Bill.com Gross Margin (GAAP)

That means that for every $1 in revenue the company had $0.81 left to spend on developing new products, marketing & sales and the general administrative overhead. Despite the recent drop that is still a great gross margin, that allows companies like Bill.com to fund large investments in product and sales during periods of rapid growth and be profitable when they reach maturity.

Cash Is King

If you have followed StockStory for a while, you know that we put an emphasis on cash flow. Why, you ask? We believe that in the end cash is king, as you can't use accounting profits to pay the bills. Bill.com's free cash flow came in at $47.6 million in Q2, turning positive year on year.

Bill.com Free Cash Flow

Bill.com has generated $67.5 million in free cash flow over the last twelve months, a decent 7.87% of revenues. This FCF margin is a result of Bill.com asset lite business model, and provides it with optionality and decent amount of cash to invest in the business.

Key Takeaways from Bill.com's Q2 Results

Sporting a market capitalization of $12.5 billion, more than $2.68 billion in cash and with positive free cash flow over the last twelve months, we're confident that Bill.com has the resources it needs to pursue a high growth business strategy.

We were impressed by the exceptional revenue growth Bill.com delivered this quarter. On the other hand, it was unfortunate to see that the revenue guidance for the next quarter missed analysts' expectations and gross margin deteriorated. Overall, this quarter's results could have been better. The company is down 19.8% on the results and currently trades at $103.5 per share.

Is Now The Time?

When considering Bill.com, investors should take into account its valuation and business qualities, as well as what happened in the latest quarter. There are a number of reasons why we think Bill.com is a great business. While we would expect growth rates to moderate from here, its revenue growth has been exceptional, over the last two years. On top of that, its impressive gross margins are indicative of excellent business economics, and its very efficient customer acquisition hints at the potential for strong profitability.

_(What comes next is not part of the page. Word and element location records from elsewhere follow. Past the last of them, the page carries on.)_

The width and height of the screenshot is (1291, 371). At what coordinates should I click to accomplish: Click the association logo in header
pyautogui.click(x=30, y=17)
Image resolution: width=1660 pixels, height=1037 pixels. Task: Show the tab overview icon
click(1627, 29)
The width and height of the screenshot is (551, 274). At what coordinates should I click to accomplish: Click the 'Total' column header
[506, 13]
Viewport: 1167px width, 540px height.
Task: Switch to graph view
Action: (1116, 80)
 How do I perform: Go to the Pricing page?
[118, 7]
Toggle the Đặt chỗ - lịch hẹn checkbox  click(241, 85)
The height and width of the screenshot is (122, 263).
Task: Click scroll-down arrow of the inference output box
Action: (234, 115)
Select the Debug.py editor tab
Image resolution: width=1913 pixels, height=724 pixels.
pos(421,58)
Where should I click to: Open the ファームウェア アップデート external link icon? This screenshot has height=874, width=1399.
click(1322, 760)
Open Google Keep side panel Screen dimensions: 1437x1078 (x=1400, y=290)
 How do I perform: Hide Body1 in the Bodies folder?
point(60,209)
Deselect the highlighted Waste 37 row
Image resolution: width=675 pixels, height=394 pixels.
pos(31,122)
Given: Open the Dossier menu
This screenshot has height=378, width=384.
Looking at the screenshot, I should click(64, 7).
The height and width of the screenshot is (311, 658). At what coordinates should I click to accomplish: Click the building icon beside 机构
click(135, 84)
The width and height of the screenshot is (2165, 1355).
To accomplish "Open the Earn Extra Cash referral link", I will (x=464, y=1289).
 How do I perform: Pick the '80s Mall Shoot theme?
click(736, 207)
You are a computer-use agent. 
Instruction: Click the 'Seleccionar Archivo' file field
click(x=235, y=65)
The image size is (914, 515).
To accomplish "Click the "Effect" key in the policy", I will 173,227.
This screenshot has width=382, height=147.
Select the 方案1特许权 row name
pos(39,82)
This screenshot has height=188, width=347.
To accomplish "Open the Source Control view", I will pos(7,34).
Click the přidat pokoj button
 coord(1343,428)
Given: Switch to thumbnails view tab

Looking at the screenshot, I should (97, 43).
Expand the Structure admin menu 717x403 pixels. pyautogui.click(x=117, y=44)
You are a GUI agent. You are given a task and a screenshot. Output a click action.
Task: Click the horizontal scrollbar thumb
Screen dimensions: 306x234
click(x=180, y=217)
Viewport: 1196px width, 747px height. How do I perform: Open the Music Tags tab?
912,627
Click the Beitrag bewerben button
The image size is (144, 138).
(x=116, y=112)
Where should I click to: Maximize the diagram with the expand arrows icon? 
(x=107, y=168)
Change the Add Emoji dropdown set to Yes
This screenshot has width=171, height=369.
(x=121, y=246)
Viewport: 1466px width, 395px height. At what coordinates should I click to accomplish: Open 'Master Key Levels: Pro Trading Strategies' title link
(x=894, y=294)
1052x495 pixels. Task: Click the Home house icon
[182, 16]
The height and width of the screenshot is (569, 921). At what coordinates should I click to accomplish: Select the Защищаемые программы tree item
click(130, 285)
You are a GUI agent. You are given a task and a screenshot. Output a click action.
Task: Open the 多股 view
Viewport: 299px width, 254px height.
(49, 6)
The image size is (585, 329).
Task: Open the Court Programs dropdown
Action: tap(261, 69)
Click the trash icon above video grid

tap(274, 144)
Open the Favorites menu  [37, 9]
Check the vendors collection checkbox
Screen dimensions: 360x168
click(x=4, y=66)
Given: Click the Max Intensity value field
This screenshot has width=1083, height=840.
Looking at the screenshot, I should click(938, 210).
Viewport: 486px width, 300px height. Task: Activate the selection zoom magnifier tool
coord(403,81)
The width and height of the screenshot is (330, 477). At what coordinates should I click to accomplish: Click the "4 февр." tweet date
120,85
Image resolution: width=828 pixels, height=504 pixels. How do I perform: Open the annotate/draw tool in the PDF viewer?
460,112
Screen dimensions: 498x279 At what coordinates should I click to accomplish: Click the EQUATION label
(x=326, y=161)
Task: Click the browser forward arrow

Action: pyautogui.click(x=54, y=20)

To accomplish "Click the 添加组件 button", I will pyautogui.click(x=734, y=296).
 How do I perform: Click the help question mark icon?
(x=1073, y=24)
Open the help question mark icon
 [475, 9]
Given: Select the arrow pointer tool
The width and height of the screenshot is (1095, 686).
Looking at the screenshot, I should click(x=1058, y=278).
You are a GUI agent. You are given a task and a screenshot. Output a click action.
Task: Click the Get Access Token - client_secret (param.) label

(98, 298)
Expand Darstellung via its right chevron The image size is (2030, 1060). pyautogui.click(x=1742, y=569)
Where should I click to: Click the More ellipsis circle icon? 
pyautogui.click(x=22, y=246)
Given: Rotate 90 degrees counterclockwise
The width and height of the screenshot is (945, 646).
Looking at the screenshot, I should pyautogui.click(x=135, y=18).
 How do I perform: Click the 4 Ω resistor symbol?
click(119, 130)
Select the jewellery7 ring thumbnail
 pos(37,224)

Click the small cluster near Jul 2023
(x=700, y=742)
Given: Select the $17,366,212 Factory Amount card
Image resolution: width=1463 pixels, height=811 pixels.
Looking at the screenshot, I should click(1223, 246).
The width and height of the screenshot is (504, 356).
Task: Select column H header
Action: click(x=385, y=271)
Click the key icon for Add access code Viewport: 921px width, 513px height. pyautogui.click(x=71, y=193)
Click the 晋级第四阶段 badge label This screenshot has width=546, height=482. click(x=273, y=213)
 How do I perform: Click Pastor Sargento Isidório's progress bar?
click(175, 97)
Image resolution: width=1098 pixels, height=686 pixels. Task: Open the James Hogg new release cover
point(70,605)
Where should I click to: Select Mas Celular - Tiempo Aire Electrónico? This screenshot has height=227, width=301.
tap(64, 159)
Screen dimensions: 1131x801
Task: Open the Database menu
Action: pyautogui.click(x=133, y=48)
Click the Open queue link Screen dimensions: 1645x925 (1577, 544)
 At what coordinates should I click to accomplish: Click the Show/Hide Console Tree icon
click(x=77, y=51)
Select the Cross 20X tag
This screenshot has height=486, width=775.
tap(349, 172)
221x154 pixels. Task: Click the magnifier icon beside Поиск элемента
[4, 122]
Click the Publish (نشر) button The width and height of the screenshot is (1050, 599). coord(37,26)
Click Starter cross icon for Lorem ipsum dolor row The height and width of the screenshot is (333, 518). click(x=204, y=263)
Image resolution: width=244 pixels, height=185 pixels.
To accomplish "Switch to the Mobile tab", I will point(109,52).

Bill.com's price to sales ratio based on the next twelve months of 11.9x indicates that the market is definitely optimistic about its growth prospects. And looking at the tech landscape today, Bill.com's qualities stand out, we think that the multiple is justified and we still like it at this price.

The Wall St analysts covering the company had a one year price target of $163.8 per share right before these results, implying that they saw upside in buying Bill.com even in the short term.